- Episode no.: Season 4 Episode 9
- Directed by: Magnus Martens
- Written by: Anna Fishko
- Original air date: August 12, 2018
- Running time: 44 minutes

Guest appearance
- Alexa Nisenson as Charlie;

Episode chronology
| ← Previous "No One's Gone" | Next → "Close Your Eyes" |
- Fear the Walking Dead (season 4)

= People Like Us (Fear the Walking Dead) =

"People Like Us" is the ninth episode and mid-season premiere of the fourth season of the post-apocalyptic horror television series Fear the Walking Dead, which aired on AMC on August 12, 2018 in the United States.

== Plot ==
Morgan decides to return to Virginia with the help of Althea, and asks the other members of the group to go with him. John, still recovering from his gunshot wound, intends on staying in Texas and returning to his cabin with June and Charlie (the three are currently living in a school bus). Meanwhile, Strand, Luciana and Alicia are living in a mansion. Strand spends most of his days intoxicated, Luciana is severely depressed, and Alicia is off on her own; none of them are interested in joining Morgan on his trip. Morgan helps Alicia, who is following a path of notes labeled "HELP", to someone who is possibly in need.
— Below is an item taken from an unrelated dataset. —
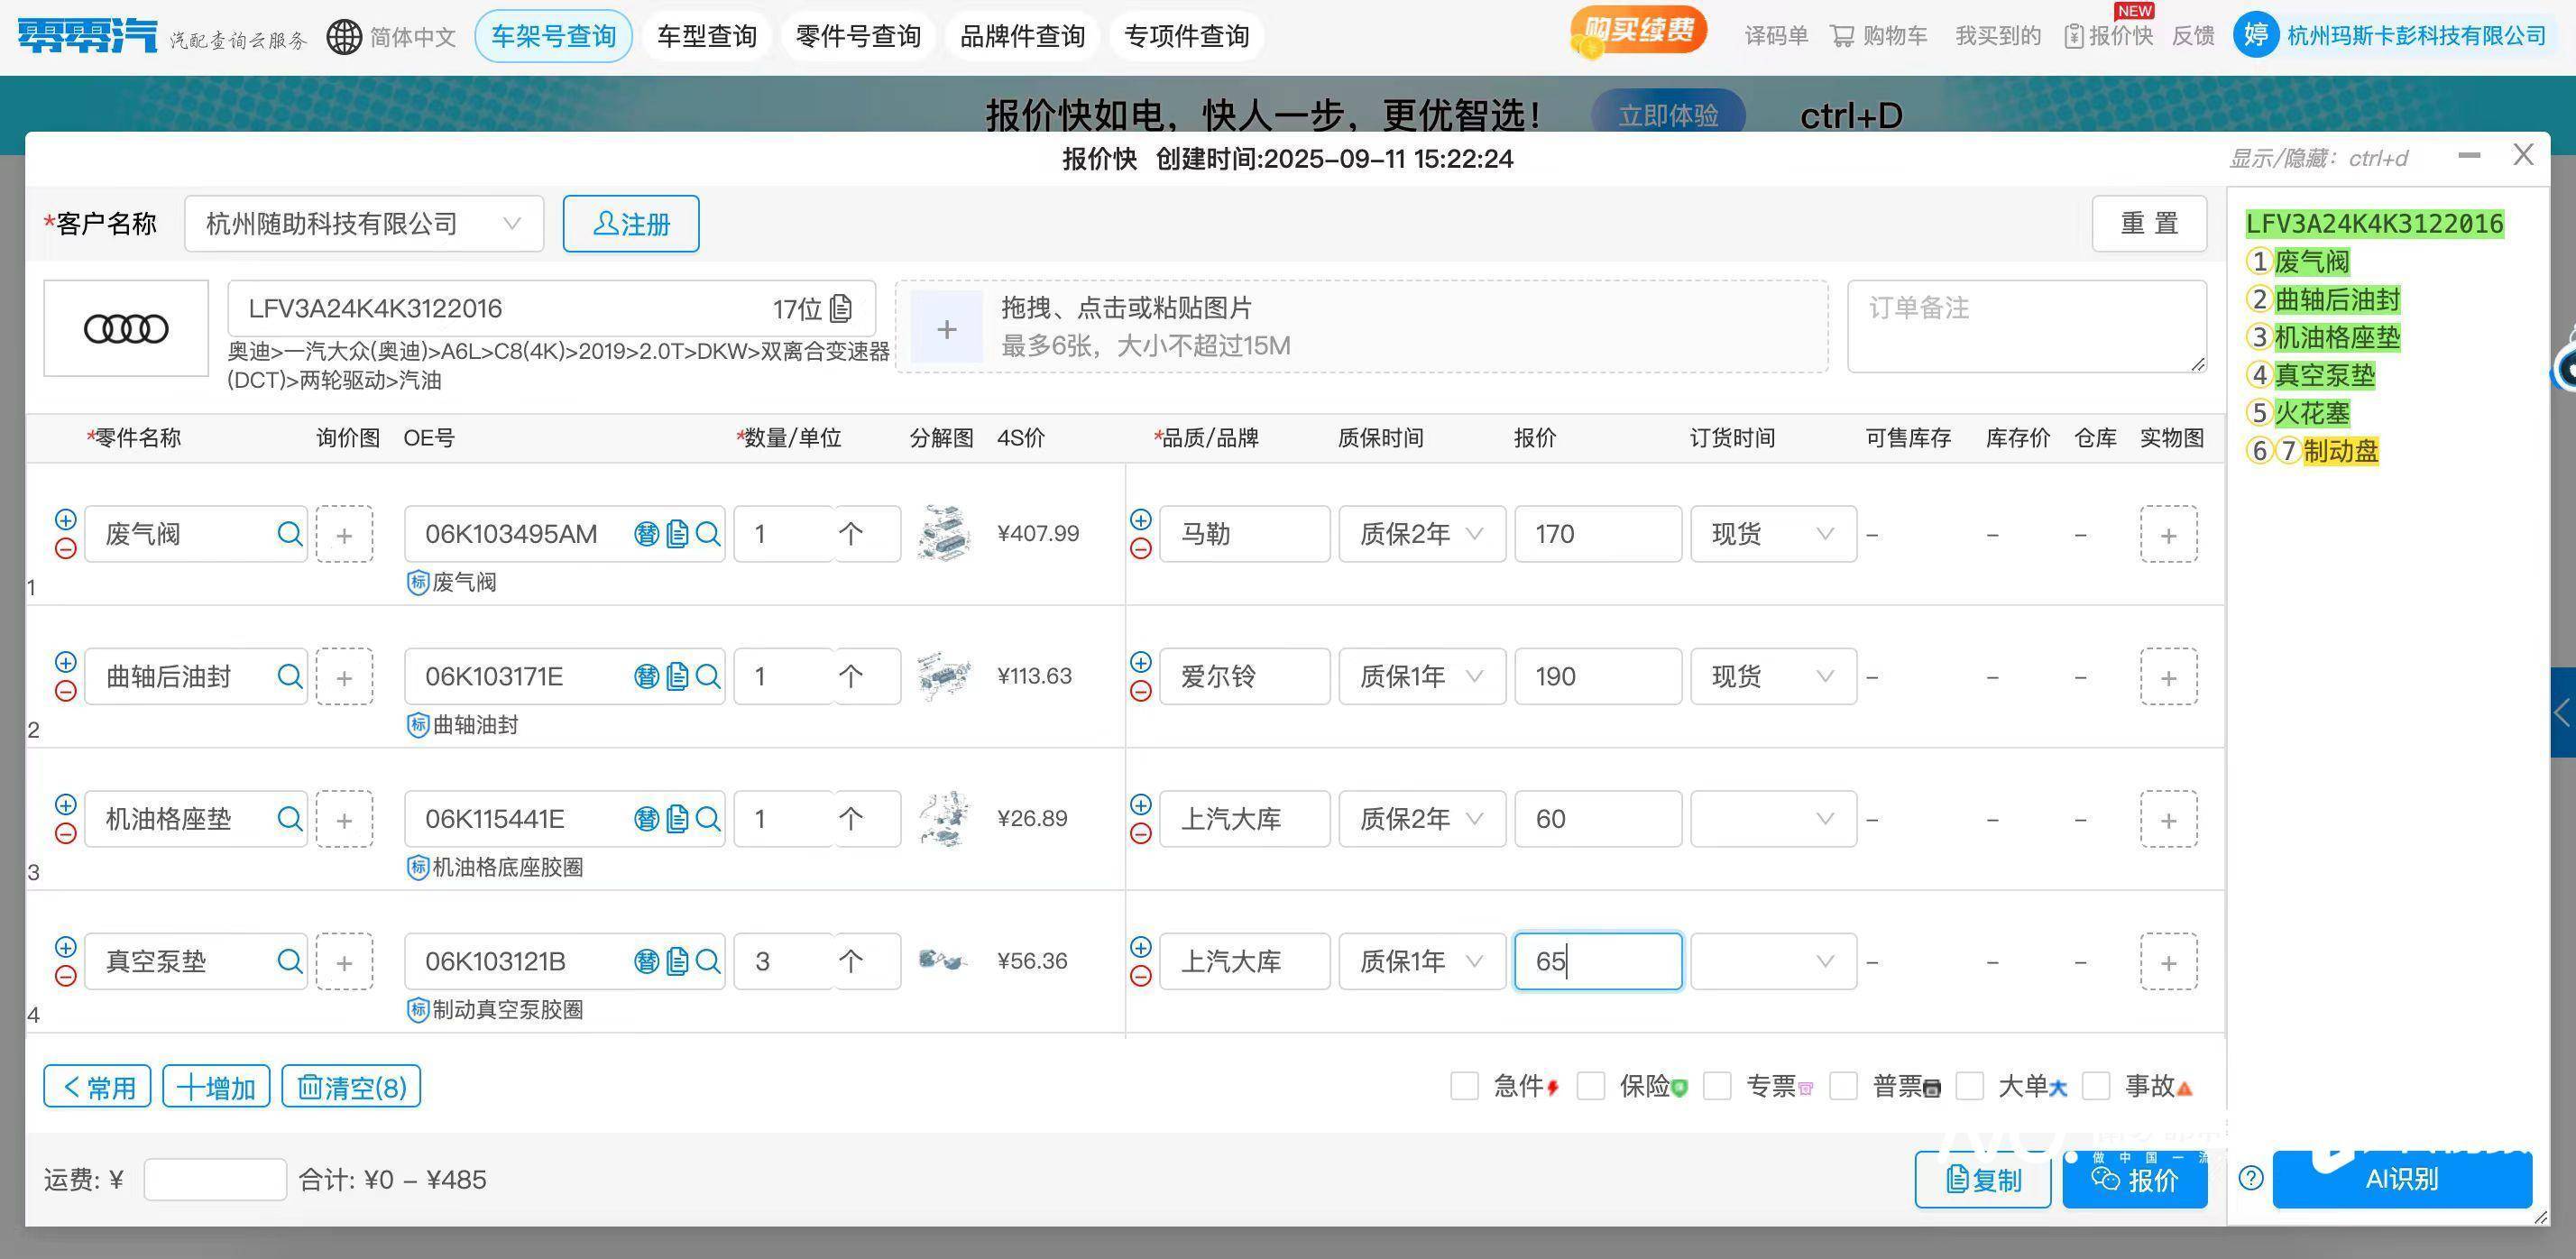Expand 质保2年 warranty dropdown for 马勒
This screenshot has height=1259, width=2576.
1421,534
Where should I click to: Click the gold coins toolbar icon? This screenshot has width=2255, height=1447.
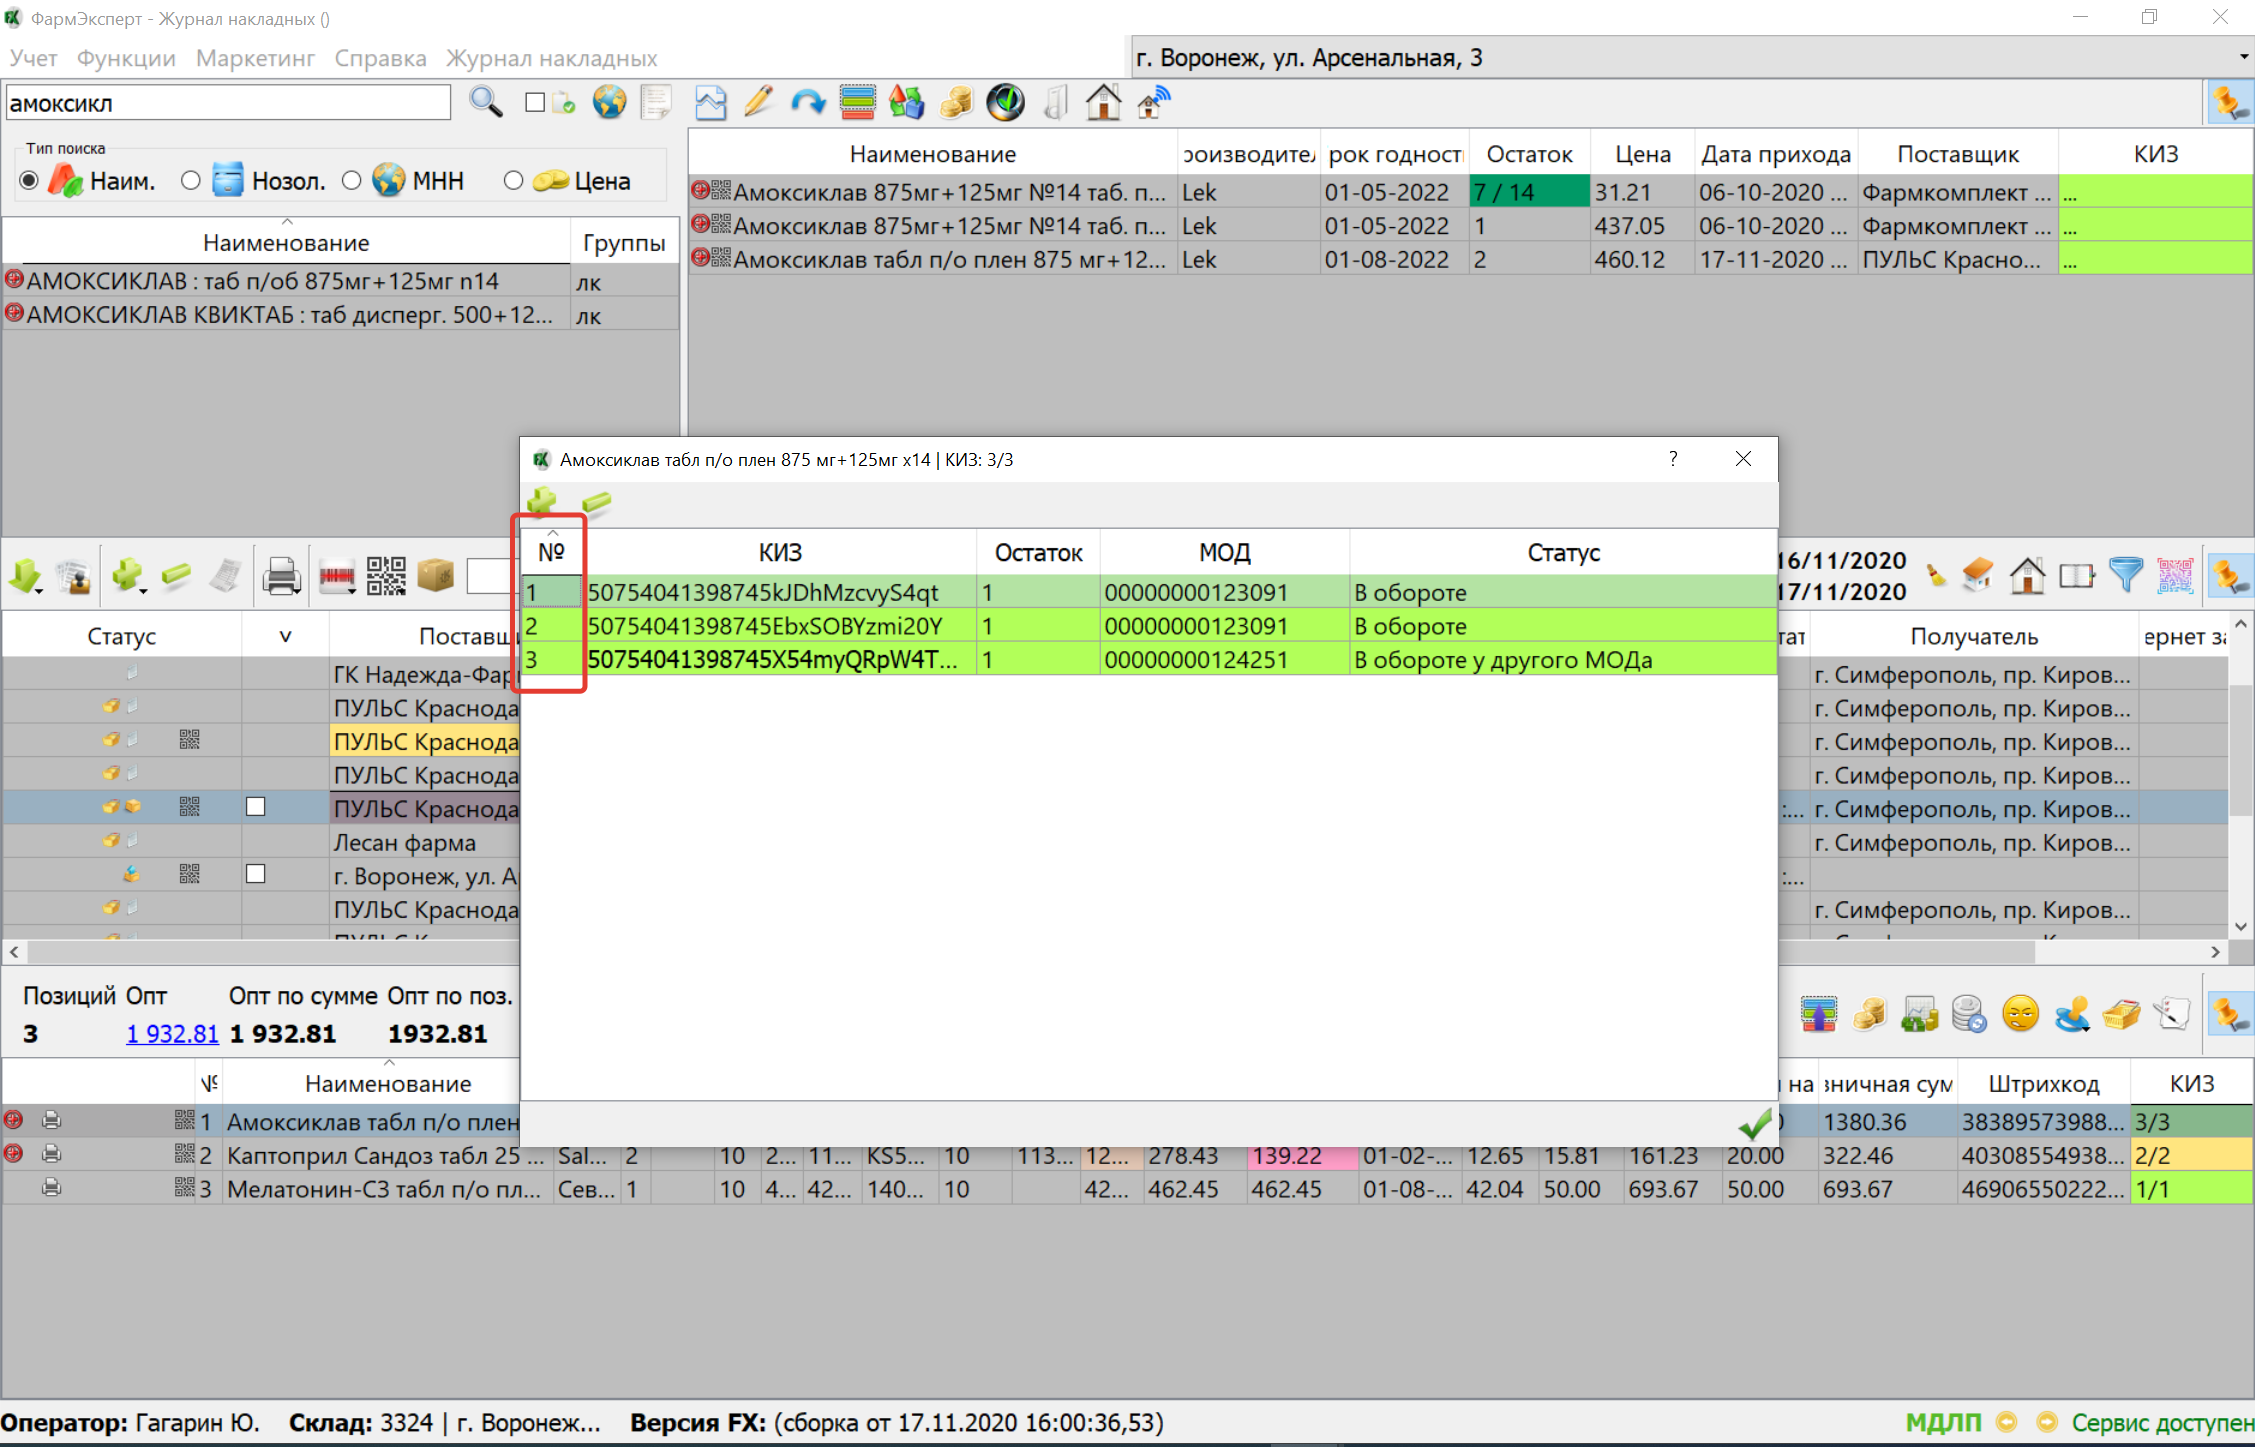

The two kill more Infected and reach the source of the notes, only to find out that the person who was sending them has already died and turned. Disheartened, Alicia separates from Morgan and goes off on her own. Charlie flees the school bus, and John goes to Strand to ask for help in finding her. June confesses to Althea that she's scared John won't love her, because John fell in love with "Laura". Luciana catches Charlie in the mansion (who is returning a book that Nick had given her), but she runs off as a fierce storm begins to develop.

== Reception ==
"People Like Us" received mixed reviews from critics. On Rotten Tomatoes, "People Like Us" garnered a 64% rating with an average score of 8/10 based on 9 reviews. The sites critical consensus reads; "It's hard to be too upset that the characters have settled into monotonous patterns when 'People Like Us' heralds the early stages of a whirling zombie-nado."

=== Ratings ===
The episode was seen by 1.88 million viewers in the United States on its original air date, far below the previous episodes ratings of 2.32 million viewers.